◆ Directive:
Reproduce every one of the entries below verbatim, keeping each line unchanged and in its original order.

◆ Records to use:
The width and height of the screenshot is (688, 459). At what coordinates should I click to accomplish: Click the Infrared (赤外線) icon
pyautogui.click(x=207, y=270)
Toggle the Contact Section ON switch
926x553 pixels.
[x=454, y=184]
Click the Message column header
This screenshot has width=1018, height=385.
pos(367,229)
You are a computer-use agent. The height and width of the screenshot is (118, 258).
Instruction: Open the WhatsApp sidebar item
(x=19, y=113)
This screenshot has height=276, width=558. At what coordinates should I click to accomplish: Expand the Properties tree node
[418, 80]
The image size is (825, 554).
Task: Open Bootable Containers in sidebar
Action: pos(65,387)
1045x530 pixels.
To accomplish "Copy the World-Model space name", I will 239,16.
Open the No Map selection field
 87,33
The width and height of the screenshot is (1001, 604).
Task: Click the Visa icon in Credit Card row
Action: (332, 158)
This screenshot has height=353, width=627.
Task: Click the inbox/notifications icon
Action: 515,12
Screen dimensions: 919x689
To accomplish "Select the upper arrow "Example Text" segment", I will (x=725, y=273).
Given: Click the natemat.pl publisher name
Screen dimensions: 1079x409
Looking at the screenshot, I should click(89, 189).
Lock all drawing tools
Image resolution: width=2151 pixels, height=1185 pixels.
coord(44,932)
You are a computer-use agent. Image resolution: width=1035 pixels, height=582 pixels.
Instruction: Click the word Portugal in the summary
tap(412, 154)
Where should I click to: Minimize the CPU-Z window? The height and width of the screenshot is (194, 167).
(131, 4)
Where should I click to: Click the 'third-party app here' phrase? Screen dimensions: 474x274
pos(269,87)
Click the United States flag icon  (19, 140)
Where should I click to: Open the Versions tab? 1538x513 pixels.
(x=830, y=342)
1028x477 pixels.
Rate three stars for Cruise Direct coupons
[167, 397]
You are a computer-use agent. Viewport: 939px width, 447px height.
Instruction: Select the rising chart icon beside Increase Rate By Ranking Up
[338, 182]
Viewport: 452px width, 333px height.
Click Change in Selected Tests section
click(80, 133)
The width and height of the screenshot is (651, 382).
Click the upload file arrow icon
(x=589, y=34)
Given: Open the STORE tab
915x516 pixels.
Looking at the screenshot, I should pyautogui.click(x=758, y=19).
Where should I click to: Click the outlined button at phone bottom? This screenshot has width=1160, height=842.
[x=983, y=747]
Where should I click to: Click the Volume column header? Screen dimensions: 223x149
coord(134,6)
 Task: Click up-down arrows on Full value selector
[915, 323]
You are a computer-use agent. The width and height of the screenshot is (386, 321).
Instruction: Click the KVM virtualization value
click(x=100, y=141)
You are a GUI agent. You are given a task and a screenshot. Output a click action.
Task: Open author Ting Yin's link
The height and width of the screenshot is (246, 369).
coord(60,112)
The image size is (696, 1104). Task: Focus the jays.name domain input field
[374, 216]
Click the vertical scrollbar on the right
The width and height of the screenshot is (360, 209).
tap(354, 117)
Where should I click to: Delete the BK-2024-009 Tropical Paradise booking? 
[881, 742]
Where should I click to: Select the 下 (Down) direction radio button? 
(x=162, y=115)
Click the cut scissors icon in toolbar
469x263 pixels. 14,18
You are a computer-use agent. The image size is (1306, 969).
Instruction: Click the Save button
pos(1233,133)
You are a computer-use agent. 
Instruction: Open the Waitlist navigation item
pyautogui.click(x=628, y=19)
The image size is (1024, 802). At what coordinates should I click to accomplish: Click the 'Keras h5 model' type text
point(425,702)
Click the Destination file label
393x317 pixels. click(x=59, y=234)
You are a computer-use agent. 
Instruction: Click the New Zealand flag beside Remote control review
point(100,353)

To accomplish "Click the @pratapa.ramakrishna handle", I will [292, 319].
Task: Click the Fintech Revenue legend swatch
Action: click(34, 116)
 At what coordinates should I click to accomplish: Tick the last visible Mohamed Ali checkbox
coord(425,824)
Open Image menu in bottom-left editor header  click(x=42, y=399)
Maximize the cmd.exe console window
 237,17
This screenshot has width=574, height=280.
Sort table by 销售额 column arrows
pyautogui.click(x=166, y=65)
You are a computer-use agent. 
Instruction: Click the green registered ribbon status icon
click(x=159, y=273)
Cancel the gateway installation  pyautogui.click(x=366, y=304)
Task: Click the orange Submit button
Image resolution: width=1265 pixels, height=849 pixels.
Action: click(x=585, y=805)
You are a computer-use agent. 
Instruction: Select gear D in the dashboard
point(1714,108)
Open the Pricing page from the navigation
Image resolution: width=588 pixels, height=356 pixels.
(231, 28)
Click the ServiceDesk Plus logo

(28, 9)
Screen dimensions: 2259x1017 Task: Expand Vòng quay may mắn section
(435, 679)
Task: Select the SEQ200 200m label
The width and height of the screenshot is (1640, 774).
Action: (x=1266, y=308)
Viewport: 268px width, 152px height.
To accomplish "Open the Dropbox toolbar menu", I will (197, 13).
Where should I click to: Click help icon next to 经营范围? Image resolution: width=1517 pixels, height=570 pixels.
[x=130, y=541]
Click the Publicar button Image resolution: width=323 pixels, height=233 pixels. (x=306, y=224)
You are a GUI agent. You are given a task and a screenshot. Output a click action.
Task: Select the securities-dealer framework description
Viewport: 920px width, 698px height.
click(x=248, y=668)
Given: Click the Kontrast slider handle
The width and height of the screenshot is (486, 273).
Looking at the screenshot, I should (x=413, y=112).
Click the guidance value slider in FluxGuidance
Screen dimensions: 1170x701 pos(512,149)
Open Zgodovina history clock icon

◆ Answer to the task:
The width and height of the screenshot is (688, 459). At what coordinates should I click to accomplish: Click the Infrared (赤外線) icon
pyautogui.click(x=207, y=270)
Toggle the Contact Section ON switch
926x553 pixels.
[x=454, y=184]
Click the Message column header
This screenshot has width=1018, height=385.
pos(367,229)
You are a computer-use agent. The height and width of the screenshot is (118, 258).
Instruction: Open the WhatsApp sidebar item
(x=19, y=113)
This screenshot has height=276, width=558. At what coordinates should I click to accomplish: Expand the Properties tree node
[418, 80]
The image size is (825, 554).
Task: Open Bootable Containers in sidebar
Action: pos(65,387)
1045x530 pixels.
To accomplish "Copy the World-Model space name", I will 239,16.
Open the No Map selection field
 87,33
The width and height of the screenshot is (1001, 604).
Task: Click the Visa icon in Credit Card row
Action: (332, 158)
This screenshot has height=353, width=627.
Task: Click the inbox/notifications icon
Action: 515,12
Screen dimensions: 919x689
To accomplish "Select the upper arrow "Example Text" segment", I will (x=725, y=273).
Given: Click the natemat.pl publisher name
Screen dimensions: 1079x409
Looking at the screenshot, I should click(89, 189).
Lock all drawing tools
Image resolution: width=2151 pixels, height=1185 pixels.
coord(44,932)
You are a computer-use agent. Image resolution: width=1035 pixels, height=582 pixels.
Instruction: Click the word Portugal in the summary
tap(412, 154)
Where should I click to: Minimize the CPU-Z window? The height and width of the screenshot is (194, 167).
(131, 4)
Where should I click to: Click the 'third-party app here' phrase? Screen dimensions: 474x274
pos(269,87)
Click the United States flag icon  (19, 140)
Where should I click to: Open the Versions tab? 1538x513 pixels.
(x=830, y=342)
1028x477 pixels.
Rate three stars for Cruise Direct coupons
[167, 397]
You are a computer-use agent. Viewport: 939px width, 447px height.
Instruction: Select the rising chart icon beside Increase Rate By Ranking Up
[338, 182]
Viewport: 452px width, 333px height.
Click Change in Selected Tests section
click(80, 133)
The width and height of the screenshot is (651, 382).
Click the upload file arrow icon
(x=589, y=34)
Given: Open the STORE tab
915x516 pixels.
Looking at the screenshot, I should pyautogui.click(x=758, y=19).
Where should I click to: Click the outlined button at phone bottom? This screenshot has width=1160, height=842.
[x=983, y=747]
Where should I click to: Click the Volume column header? Screen dimensions: 223x149
coord(134,6)
 Task: Click up-down arrows on Full value selector
[915, 323]
You are a computer-use agent. The width and height of the screenshot is (386, 321).
Instruction: Click the KVM virtualization value
click(x=100, y=141)
You are a GUI agent. You are given a task and a screenshot. Output a click action.
Task: Open author Ting Yin's link
The height and width of the screenshot is (246, 369).
coord(60,112)
The image size is (696, 1104). Task: Focus the jays.name domain input field
[374, 216]
Click the vertical scrollbar on the right
The width and height of the screenshot is (360, 209).
tap(354, 117)
Where should I click to: Delete the BK-2024-009 Tropical Paradise booking? 
[881, 742]
Where should I click to: Select the 下 (Down) direction radio button? 
(x=162, y=115)
Click the cut scissors icon in toolbar
469x263 pixels. 14,18
You are a computer-use agent. The image size is (1306, 969).
Instruction: Click the Save button
pos(1233,133)
You are a computer-use agent. 
Instruction: Open the Waitlist navigation item
pyautogui.click(x=628, y=19)
The image size is (1024, 802). At what coordinates should I click to accomplish: Click the 'Keras h5 model' type text
point(425,702)
Click the Destination file label
393x317 pixels. click(x=59, y=234)
You are a computer-use agent. 
Instruction: Click the New Zealand flag beside Remote control review
point(100,353)

To accomplish "Click the @pratapa.ramakrishna handle", I will [292, 319].
Task: Click the Fintech Revenue legend swatch
Action: click(34, 116)
 At what coordinates should I click to accomplish: Tick the last visible Mohamed Ali checkbox
coord(425,824)
Open Image menu in bottom-left editor header  click(x=42, y=399)
Maximize the cmd.exe console window
 237,17
This screenshot has width=574, height=280.
Sort table by 销售额 column arrows
pyautogui.click(x=166, y=65)
You are a computer-use agent. 
Instruction: Click the green registered ribbon status icon
click(x=159, y=273)
Cancel the gateway installation  pyautogui.click(x=366, y=304)
Task: Click the orange Submit button
Image resolution: width=1265 pixels, height=849 pixels.
Action: click(x=585, y=805)
You are a computer-use agent. 
Instruction: Select gear D in the dashboard
point(1714,108)
Open the Pricing page from the navigation
Image resolution: width=588 pixels, height=356 pixels.
(231, 28)
Click the ServiceDesk Plus logo

(28, 9)
Screen dimensions: 2259x1017 Task: Expand Vòng quay may mắn section
(435, 679)
Task: Select the SEQ200 200m label
The width and height of the screenshot is (1640, 774).
Action: (x=1266, y=308)
Viewport: 268px width, 152px height.
To accomplish "Open the Dropbox toolbar menu", I will (197, 13).
Where should I click to: Click help icon next to 经营范围? Image resolution: width=1517 pixels, height=570 pixels.
[x=130, y=541]
Click the Publicar button Image resolution: width=323 pixels, height=233 pixels. (x=306, y=224)
You are a GUI agent. You are given a task and a screenshot. Output a click action.
Task: Select the securities-dealer framework description
Viewport: 920px width, 698px height.
click(x=248, y=668)
Given: Click the Kontrast slider handle
The width and height of the screenshot is (486, 273).
Looking at the screenshot, I should (x=413, y=112).
Click the guidance value slider in FluxGuidance
Screen dimensions: 1170x701 pos(512,149)
Open Zgodovina history clock icon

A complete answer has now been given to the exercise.